We realise that to achieve our vision of a genuinely sustainable and equitable future for people and the planet, a transformation of our political system, of our social culture, and of our economy is urgently needed. It is a view increasingly shared by parts of the establishment itself.

Our Theory of Change has long outlined how change can be achieved by mobilising people to take action on streets, day after day. But the climate and ecological crisis is unlike a traditional single issue, and presents us with a unique set of circumstances. The transformation needed will affect everyone, in all corners of the earth, in all aspects of their lives. Unlike a single issue campaign, to be successful we have to achieve not just sufficient numbers but also a wider spectrum of support across society. 

So our attention, after the culmination of the first part of the strategy in April, is now also turning to who is being mobilised. Over the course of 2023-24, Extinction Rebellion UK will foster a new era of cooperation with other organisations, along with empowered local communities. This is the work that will build the social, political and cultural capital we need for this scale of change.

We do not exist to build armies; instead, taking advantage of our unique strengths, we will work collaboratively with others to build a community of civil resistance. Following on from the success of ‘The Big One’, Extinction Rebellion UK will play a central role in convening and mobilising that community. We invite everyone. We will respect other views and approaches. 

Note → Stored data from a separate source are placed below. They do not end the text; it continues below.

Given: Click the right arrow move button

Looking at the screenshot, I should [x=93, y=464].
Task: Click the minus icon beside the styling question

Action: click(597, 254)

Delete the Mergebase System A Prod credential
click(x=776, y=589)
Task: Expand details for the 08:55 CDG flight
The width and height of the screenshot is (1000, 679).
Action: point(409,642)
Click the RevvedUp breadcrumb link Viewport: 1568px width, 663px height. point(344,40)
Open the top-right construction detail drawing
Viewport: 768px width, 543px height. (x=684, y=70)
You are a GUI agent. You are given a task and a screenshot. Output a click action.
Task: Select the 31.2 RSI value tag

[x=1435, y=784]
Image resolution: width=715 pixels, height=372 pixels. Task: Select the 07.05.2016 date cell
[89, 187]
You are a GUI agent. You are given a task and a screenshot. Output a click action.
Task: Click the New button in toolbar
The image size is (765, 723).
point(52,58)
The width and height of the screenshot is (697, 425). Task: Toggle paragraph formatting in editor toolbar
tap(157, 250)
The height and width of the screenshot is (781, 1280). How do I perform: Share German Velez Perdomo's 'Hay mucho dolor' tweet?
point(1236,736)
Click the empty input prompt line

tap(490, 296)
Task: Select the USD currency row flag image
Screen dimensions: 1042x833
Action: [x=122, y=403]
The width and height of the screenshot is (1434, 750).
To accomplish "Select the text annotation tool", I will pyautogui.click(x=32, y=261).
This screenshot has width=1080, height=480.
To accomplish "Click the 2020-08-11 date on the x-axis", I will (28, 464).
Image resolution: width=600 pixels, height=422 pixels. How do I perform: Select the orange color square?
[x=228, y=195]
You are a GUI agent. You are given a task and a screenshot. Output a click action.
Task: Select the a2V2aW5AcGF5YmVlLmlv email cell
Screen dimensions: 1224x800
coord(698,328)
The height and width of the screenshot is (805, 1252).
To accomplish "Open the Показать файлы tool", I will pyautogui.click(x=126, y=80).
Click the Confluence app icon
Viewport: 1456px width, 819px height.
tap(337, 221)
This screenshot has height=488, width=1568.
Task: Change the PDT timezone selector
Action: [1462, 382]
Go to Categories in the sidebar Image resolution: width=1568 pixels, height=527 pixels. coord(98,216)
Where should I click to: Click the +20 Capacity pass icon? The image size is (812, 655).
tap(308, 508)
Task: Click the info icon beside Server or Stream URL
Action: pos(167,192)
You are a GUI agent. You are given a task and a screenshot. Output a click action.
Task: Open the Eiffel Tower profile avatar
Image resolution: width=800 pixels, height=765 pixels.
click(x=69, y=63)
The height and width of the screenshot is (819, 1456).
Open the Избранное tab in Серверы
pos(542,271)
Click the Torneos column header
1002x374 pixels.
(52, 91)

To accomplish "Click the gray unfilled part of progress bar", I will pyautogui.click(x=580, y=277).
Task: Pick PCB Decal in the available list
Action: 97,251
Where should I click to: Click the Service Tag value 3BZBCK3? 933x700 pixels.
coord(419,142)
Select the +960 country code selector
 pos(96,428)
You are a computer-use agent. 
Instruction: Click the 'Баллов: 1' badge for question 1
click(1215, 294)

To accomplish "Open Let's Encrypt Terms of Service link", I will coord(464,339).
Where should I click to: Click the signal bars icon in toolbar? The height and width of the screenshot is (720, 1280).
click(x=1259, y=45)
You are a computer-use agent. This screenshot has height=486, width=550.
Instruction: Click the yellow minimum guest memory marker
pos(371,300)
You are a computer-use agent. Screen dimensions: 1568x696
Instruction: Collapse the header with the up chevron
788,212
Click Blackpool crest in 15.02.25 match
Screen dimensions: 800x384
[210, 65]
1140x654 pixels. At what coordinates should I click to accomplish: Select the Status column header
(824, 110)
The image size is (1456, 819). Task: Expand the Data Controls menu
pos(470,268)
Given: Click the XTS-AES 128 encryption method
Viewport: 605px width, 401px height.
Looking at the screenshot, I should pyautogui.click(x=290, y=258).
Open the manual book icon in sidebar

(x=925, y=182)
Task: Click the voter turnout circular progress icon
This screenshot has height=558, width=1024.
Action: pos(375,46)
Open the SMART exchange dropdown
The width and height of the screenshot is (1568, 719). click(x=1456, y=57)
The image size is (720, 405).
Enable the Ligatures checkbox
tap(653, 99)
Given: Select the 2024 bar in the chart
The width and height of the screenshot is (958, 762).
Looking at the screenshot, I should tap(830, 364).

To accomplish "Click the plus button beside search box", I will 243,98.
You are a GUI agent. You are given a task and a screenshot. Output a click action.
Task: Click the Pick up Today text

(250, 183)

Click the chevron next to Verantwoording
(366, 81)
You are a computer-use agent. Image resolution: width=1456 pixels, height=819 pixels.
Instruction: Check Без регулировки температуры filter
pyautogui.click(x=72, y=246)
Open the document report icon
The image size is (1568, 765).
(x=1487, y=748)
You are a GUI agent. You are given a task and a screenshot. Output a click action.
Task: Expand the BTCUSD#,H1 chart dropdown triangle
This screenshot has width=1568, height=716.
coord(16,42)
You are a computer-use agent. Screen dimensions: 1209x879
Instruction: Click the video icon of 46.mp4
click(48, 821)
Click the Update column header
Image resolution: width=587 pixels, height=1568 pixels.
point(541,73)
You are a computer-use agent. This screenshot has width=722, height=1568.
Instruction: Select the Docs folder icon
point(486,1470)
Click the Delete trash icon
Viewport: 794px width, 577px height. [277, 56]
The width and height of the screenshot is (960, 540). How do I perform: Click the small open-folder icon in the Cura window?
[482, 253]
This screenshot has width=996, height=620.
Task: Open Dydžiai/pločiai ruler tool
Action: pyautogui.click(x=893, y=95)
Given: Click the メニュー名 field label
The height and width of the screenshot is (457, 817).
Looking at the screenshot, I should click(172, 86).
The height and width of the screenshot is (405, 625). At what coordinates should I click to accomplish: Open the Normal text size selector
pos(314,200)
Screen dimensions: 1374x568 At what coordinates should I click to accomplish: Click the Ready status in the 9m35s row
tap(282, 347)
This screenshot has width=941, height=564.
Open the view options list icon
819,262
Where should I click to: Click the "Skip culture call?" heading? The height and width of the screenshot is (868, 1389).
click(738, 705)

We recognise that the conditions for transformative change are more favourable now than at any time since XR’s inception. The moment has come.

Here comes everyone.

More from the paper here.

At the head of this post is a video of an Open Call presenting this strategy (the video discussion begins properly at 2.55)

We liked these “10 Characteristics of a healthy and resilient community” from the paper itself, evidence of XR’s deep thinking on these matters in recent years:

Proximity

  • Collective recognition that simply being together will bridge many divides, that opportunities to experience genuine togetherness must be created if they are not inherent in daily life.

Shared values and Prized values

  • Value is now taught as attributed to achievement or status. A healthy culture would mean a community that assigns the highest value to the exercise of kindness, empathy and care.

The Community consists of all living beings, we are all part of the natural world

  • Treating all life as worthy of care and respect, and inseparable from each other.

Community Belonging

  • Recognising everyone belongs or no one does. In a community, all members are not just valued, but given voice.

Active and Direct Participation in Decision-making

  • Recognising the dangers of not participating or participating through remote proxies.

Sharing and Connection

  • The need for continuous checking in with each other must extend beyond proximity into practices that actively facilitate connection and sharing.

Trust building over time

  • Commiting to processes and practices that takes time.

Practices and Tools to deal with disagreement and conflict

  • Accepting conflict will occur, but being accountable for our own part in it.

Resource sharing

  • Hoarding of resources is commonly deterred through cultural norms and peer pressure.

Circular production and consumption where possible

  • Understanding where all resources and goods start, not just end.

    More here.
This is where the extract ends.